Along with other contemporary Liverpudlian groups, The Teardrop Explodes played a role in returning psychedelic elements to mainstream British rock and pop. They initially played a modernised version of lightly psychedelic, late 1960s-influenced beat-group guitar-pop sound, sometimes described as "bubblegum trance", which was typified by their debut album Kilimanjaro. Gradually assuming a more electronic direction, the group diversified into more experimental areas with their second album Wilder and would extend this into their posthumous third album, Everybody Wants to Shag... The Teardrop Explodes.

In addition to their musical reputation, The Teardrop Explodes (and frontman/main songwriter Julian Cope in particular) had a reputation for eccentric pronouncements and behaviour, sometimes verging on the self-destructive, resulting in the band's breakup in 1982. Cope went on to a solo career, while keyboard player and co-manager David Balfe continued as a record producer, became an A&R man and eventually founded Food Records. Other members included sometime Smiths producer Troy Tate, Paul Simpson (later of The Wild Swans) and drummer Gary Dwyer.

==Career==
===Origins===
Having arrived in Merseyside in 1976 (as a student attending C.F. Mott College of Education), Julian Cope became involved in Liverpool's emerging post-punk scene. His first band was Crucial Three, with two native Liverpudlians – Ian McCulloch (later of Echo & the Bunnymen) and Pete Wylie (who went on to form Wah!) – in which Cope served as bass player.

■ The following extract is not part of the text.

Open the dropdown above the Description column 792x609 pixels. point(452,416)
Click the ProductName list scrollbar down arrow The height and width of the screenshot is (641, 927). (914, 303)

"I was goaded into becoming a rock star by Bill Drummond and the pseudo-intellectual side of me thought it would be quite charming."
— Julian Cope

Cope and Wylie briefly teamed up in The Nova Mob (along with future Banshees drummer Budgie) which lasted for one gig before Cope reunited with McCulloch in the similarly short-lived Uh! (which also featured drummer Dave Pickett). Cope and McCulloch went on to form a fourth group, A Shallow Madness, retaining Pickett as drummer but recruiting organ player Paul Simpson and part-time guitarist Michael "Mick" Finkler. Cope and McCulloch's ongoing ego clashes led to the latter leaving the band during rehearsals, ultimately to form Echo and the Bunnymen. Cope, meanwhile, had befriended Liverpool scenester Gary "Rocky" Dwyer and had suggested a new band name to him – The Teardrop Explodes, taken from a panel caption in the Marvel comic strip Daredevil (No. 77). Dwyer's initial response was a laconic "that’s a weird one you’ve got there, Jules." Dwyer did, however, take the idea seriously enough to learn how to play drums in order to take it further.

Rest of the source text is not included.